Marie Tétrel - Publié le 24 juin 2018
PATRIMOINE - L'historien Jacques-Olivier Boudon raconte le village de Crottes dans son livre Plancher de Joachim après 8 ans de recherche d'archives.
Il arrive que, parfois, certain-es découvrent par hasard des pièces d'or cachées au grenier, des armes de la révolution dissimulées dans les murs, ou des bijoux enterrés dans le jardin du voisin.
En passant une nuit dans un château près de Gap, Jacques-Olivier Boudon, historien et professeur à la Sorbonne, ne pensait pas mettre la main sur un formidable trésor littéralement caché sous le plancher. Point d'or cette fois, mais une témoignage historique inestimable.

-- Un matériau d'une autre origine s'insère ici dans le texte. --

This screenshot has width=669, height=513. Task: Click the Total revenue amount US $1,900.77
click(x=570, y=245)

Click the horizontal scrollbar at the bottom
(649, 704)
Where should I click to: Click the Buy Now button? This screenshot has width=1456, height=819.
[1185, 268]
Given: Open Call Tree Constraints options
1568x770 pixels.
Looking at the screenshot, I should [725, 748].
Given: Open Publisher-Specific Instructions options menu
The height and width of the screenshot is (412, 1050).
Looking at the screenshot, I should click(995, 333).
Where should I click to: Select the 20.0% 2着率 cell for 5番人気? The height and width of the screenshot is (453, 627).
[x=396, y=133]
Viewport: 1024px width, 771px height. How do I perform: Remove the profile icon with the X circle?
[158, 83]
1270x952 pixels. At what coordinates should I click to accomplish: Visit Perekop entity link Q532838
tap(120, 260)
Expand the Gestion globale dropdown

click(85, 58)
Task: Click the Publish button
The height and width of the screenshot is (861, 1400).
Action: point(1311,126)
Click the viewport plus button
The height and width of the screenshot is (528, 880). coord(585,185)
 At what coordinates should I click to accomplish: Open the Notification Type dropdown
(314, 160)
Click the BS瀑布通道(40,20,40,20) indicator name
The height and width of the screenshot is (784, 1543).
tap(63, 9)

Alors qu'il remonte la route Napoléonienne dans le but d'écrire un nouvel ouvrage pour le bicentenaire des Cent Jours, il s'accorde un détour, en direction d'Embrun. Au village de Crots, anciennement nommé Crottes, il s'arrête au château de Picomtal, qui propose des chambres d'hôtes.
Au cours de la soirée, les propriétaires lui apprennent que sous les lattes de l'ancien plancher fraîchement rénové, sont dissimulés des écrits du menuisier qui les avait installées là il y a plus de 120 ans.
“Étant historien, c'est pour moi un témoignage exceptionnel”, raconte Jacques-Olivier Boudon. Curieux, il décide de se plonger dans ces vestiges du passé et raconter de la façon la plus juste l'histoire du village. Un défi et un bel exemple de microhistoire.
Qui, entre ses cours à la Sorbonne et ses activités habituelles, décide d'entamer un travail de recherches afin de recréer et de raconter la vie du village de Crottes.
Un menuisier qui raconte la vie de son village il y a 120 ans
Au total, 72 morceaux de bois, lattes ou cales, sont recouvertes d'une écriture régulière au crayon de bois. C'est celle de Joachim Martin, le menuisier du village. Il signe ces textes courts, déposés sur des planches devenues support de son journal intime.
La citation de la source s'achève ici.